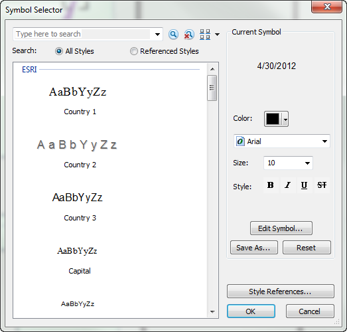Expand the search history dropdown arrow
Viewport: 347px width, 332px height.
click(x=157, y=35)
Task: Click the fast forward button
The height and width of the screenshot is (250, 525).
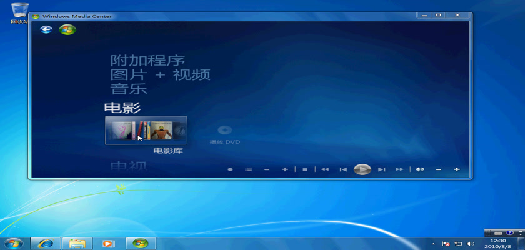Action: [399, 169]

#### GOAL OF THE EXERCISE:
Pull every line of text from the listing above, unchanged and in order, and leave out the pictures.

#### TASK RESULT:
Expand the search history dropdown arrow
Viewport: 347px width, 332px height.
click(x=157, y=35)
Task: Click the fast forward button
The height and width of the screenshot is (250, 525).
Action: [399, 169]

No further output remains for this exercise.